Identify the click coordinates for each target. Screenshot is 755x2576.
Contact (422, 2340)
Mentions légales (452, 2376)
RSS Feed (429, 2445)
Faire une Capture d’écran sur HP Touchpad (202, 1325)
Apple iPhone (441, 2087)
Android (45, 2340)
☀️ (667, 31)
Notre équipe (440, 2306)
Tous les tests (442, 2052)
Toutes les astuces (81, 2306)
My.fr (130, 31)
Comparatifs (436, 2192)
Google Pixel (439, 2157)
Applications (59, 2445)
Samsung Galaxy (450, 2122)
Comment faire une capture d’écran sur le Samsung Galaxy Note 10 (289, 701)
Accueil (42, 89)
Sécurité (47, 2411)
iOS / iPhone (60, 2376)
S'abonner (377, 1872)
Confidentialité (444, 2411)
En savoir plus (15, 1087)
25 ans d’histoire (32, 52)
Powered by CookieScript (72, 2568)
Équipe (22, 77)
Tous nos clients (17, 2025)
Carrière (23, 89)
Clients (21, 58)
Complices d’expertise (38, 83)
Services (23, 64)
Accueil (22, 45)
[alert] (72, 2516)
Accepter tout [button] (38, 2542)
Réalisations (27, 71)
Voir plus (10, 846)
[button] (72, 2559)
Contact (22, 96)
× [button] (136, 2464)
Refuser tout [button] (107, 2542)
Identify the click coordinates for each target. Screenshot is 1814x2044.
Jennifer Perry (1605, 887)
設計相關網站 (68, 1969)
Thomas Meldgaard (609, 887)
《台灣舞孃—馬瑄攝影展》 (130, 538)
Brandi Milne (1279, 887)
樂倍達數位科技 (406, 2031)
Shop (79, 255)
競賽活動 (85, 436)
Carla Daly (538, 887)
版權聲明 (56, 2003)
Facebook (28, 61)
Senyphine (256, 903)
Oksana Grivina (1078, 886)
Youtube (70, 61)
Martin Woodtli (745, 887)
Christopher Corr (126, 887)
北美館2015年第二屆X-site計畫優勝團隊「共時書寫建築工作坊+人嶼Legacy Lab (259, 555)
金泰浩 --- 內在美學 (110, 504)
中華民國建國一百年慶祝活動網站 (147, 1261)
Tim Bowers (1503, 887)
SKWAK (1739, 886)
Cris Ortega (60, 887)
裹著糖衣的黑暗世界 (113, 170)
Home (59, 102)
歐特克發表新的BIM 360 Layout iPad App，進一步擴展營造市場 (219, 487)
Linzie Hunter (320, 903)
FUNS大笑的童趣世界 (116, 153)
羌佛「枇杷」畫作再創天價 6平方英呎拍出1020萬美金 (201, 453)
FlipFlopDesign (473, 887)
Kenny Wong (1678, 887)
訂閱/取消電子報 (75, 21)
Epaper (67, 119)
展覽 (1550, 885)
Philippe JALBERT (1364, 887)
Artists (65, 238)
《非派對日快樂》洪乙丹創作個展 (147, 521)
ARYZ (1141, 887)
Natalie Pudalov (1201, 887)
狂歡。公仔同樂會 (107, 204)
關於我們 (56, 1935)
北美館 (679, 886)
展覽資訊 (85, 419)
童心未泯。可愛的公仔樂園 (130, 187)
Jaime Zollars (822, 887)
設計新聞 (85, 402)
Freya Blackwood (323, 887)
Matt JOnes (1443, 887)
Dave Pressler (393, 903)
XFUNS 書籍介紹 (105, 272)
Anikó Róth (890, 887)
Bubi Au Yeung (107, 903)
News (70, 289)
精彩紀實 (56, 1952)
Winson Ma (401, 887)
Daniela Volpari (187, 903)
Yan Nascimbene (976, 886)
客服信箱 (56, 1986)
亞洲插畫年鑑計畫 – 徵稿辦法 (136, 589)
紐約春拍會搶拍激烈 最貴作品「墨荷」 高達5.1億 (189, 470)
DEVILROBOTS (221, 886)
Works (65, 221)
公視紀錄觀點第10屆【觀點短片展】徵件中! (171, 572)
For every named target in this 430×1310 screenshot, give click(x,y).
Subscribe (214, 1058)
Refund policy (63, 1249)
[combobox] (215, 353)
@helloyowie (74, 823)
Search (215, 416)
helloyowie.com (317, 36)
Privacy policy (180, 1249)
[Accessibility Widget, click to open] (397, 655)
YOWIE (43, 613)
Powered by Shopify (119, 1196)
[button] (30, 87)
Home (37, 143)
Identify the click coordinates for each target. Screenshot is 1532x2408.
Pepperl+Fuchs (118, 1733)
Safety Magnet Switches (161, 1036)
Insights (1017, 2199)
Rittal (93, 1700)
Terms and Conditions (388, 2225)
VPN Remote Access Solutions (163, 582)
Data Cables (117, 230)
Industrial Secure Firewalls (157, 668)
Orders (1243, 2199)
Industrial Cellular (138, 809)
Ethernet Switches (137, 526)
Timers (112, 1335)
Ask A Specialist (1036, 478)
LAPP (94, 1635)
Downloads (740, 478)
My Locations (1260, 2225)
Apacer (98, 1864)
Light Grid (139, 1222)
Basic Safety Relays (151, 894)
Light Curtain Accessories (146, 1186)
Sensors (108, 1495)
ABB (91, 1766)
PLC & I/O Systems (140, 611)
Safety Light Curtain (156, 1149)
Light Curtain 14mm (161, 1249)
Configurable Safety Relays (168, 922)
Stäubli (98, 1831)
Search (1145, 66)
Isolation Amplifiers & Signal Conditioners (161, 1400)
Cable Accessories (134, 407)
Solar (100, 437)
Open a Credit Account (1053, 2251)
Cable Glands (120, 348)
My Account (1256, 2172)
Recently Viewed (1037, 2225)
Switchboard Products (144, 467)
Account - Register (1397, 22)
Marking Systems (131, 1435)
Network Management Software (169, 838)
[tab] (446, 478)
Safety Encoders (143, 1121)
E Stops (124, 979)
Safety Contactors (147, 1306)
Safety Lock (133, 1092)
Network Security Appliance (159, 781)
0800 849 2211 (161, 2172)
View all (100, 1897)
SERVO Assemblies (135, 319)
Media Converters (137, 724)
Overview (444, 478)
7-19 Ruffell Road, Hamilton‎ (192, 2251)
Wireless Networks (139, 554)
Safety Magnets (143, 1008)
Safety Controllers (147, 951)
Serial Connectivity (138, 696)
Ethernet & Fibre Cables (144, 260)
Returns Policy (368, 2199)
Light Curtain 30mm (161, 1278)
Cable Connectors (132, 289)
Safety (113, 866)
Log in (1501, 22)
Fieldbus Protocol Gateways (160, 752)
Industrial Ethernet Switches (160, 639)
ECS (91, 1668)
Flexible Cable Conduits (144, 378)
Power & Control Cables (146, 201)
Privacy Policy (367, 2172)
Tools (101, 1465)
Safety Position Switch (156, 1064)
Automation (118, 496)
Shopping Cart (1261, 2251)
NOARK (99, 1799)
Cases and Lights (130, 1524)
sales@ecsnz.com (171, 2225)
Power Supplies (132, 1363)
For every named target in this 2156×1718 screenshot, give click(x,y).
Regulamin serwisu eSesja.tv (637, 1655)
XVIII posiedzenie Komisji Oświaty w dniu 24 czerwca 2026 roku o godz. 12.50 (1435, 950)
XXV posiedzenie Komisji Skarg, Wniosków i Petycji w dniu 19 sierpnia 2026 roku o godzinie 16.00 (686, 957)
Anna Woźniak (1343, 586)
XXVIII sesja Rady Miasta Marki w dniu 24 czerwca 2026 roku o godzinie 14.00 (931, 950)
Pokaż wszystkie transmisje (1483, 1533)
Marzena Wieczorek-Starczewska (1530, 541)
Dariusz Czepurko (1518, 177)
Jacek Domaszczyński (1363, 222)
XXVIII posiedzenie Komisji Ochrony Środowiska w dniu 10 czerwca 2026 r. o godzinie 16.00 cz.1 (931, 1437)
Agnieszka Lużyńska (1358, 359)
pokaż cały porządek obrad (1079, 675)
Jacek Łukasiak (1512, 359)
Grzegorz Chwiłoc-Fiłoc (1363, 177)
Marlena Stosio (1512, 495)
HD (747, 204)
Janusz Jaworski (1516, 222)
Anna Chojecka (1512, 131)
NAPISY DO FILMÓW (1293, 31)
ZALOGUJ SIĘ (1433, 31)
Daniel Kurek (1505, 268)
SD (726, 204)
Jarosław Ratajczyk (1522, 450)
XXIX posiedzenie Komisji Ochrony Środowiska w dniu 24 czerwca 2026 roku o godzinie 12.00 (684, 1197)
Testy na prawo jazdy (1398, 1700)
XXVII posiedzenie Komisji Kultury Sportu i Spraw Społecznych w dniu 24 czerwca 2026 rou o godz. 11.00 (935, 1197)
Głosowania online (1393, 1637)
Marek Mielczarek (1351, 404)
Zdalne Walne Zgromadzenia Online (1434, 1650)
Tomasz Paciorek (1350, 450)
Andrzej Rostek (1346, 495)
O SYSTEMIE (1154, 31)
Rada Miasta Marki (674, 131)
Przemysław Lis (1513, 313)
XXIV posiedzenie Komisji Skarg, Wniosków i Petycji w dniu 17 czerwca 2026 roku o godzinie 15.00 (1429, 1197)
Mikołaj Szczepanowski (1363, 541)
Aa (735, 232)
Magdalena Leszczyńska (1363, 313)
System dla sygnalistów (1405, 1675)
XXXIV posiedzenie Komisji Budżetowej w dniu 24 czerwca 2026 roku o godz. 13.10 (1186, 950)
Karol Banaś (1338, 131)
--- --- ---
## [EXERCISE DESCRIPTION]
Which of the lines above include the word "Identify"? List those lines.

## [RESPONSE]
Identify the click coordinates for each target. Screenshot is 755x2576.
Identify the click coordinates for each target. Screenshot is 1814x2044.
Identify the click coordinates for each target. Screenshot is 1532x2408.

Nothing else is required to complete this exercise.